Житейная история. Колымеевы - страница 11
– Где тапочки?!
Старуха, через «ой!» помалу возвращаясь в себя, извлекла из-под лавки завёрнутую в газету обувку, которую на днях купила Колымееву взамен стоптанной. Но старик не глядя сунул ноги в обнову и, заправив по привычке брюки в носки, пошёл в кухню. Пока не было ясно, по какой причине он вдруг свалился, о худом же старуха не хотела думать.
На кухне Колымеев выудил из-за пазухи бутылку и твёрдо, как точку в затянувшейся истории, стукнул посредине стола.
– Сдурел?! – наконец понесла словом старуха, и руки её, прижатые к груди, застыли всплёснутыми. – Одной ногой там уж, а всё бутылочки на уме!
Старик ещё порылся в кармане и сунул старухе плитку шоколада, ощутив на мгновение томительный запах дегтярного мыла, которым Августина мыла голову.
Ещё больше удивилась Августина Павловна, вертя в руках подаренную сласть и с грехом разбирая буковки на золотистой бумаге.
– Пенсию, что ли, получили, Владимир Павлович? И когда Зинка-почтальонша успела?! – Старуха невинно пожала плечами. – Ишо в больнице, наверно? А чё? И в больнице выдают – на системы-медикаменты надо тормошить из стариков? Будь здоров какое предприимчивое государство! Даром помереть не дадут…
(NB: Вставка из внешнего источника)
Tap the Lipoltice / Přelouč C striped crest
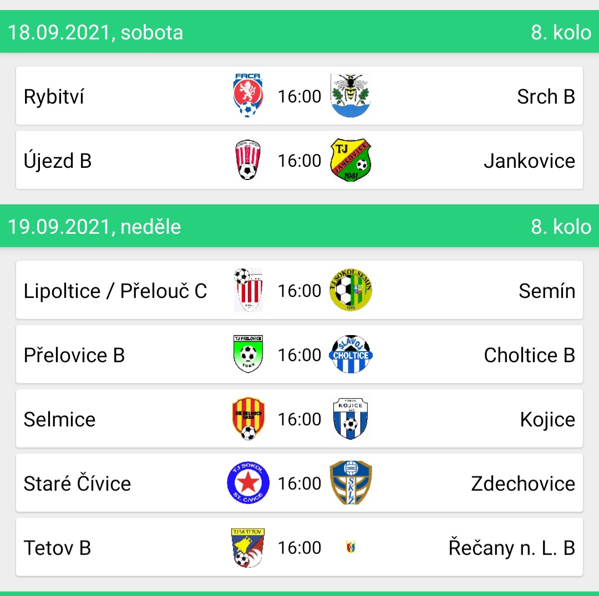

Уперевшись в колени костистыми, туго обтянутыми сухой кожей руками, старик задумался, пугая отрешённостью своего лица. Всю дальнейшую судьбу старухи, неотделимую от жизни и судьбы Колымеева, дни и ночи неустанных, одной ей ведомых раздумий, слёз и переживаний должно было окрылить или окоротить плюгавенькое, меньше мухи, словцо.
– Всё… – в глубокой тоске обронил старик; старуха ладошкой перехватила побежавшие в ужасе губы. – Всё хотел спросить: Чебун приходил?
Сплюнув в сердцах, старуха выдохнула из лёгких набранный в тяжёлом предчувствии воздух:
– А ты как думал?! В ту же ночь пришёл!
Колымеев постучал ногтем по столу:
– Вот так и оставляй молодух без присмотра…
Он поднялся, ладонью погнал к затылку белоснежные стружки на голове. И Августина Павловна робко подвинулась ему навстречу, уронив набрякшие жилами маленькие кулачки.
– Здравствуй, Гутя!
Стоя на фоне крестовины окна, они неловко обнялись и по-птичьи клюнули друг друга в бледные губы.
К сорока годам жизнь Колымеева накренилась: ни родины, ни флага.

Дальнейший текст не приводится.